Genève n’a pas, par ailleurs, vu les dérives de Durban rappelées ci-dessus, et l’on doit admettre une certaine vigilance du service d’ordre de l’ONU, même si - et c’était inévitable - il y a eu aussi la distribution par les ONG de brochures virulentes à la sortie de certaines « conférences privées » : mais les défenseurs d’Israël n’étaient pas en reste non plus pour dénoncer l’Iran, l’antisémitisme contemporain, ou la partialité du « Conseil des droits de l’homme de l’ONU » ... Et même s’ils se sont plaints - à juste titre - d’avoir été oubliés dans la résolution finale, dont le projet avait été bouclé vendredi 17 avril au soir au termes de laborieux compromis -, les témoins des grandes atrocités contemporaines ont pu, même de façon discrète, se rappeler un peu à la mémoire des hommes - et cela, contrairement à Durban 2001, où la planète était présentée comme un immense Disneyland où la seule part souffrante de l’humanité était palestinienne ! Ainsi, j’ai assisté à une manifestation pour le Darfour sur la place des Nations, juste en face de l’ONU (photo du milieu). Enfin, aussi, une exposition - dans une aile un peu discrète, mais tout le monde pouvait y accéder - rappelait ce que furent le génocide du Rwanda en 1994, et l’incurie lamentable des Nations Unies ...
· · · · · · ·
> Travail à faire: D'après l'extrait sur la conférence de Genève, à quel moment le projet de résolution finale a-t-il été bouclé ?

> Jeu de données:
· · · · · · ·
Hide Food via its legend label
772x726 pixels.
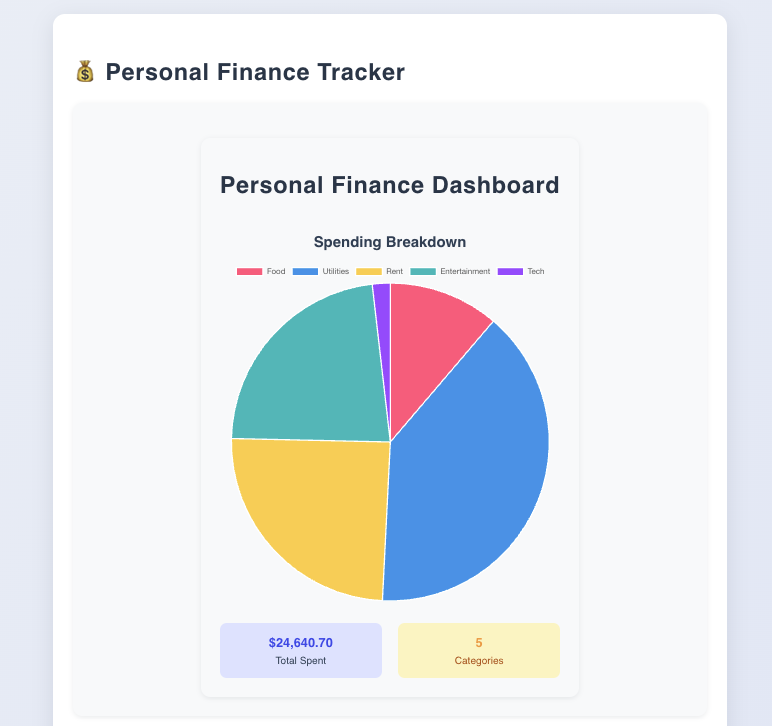point(276,271)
· · · · · · ·
> Corrigé: Le vendredi 17 avril au soir.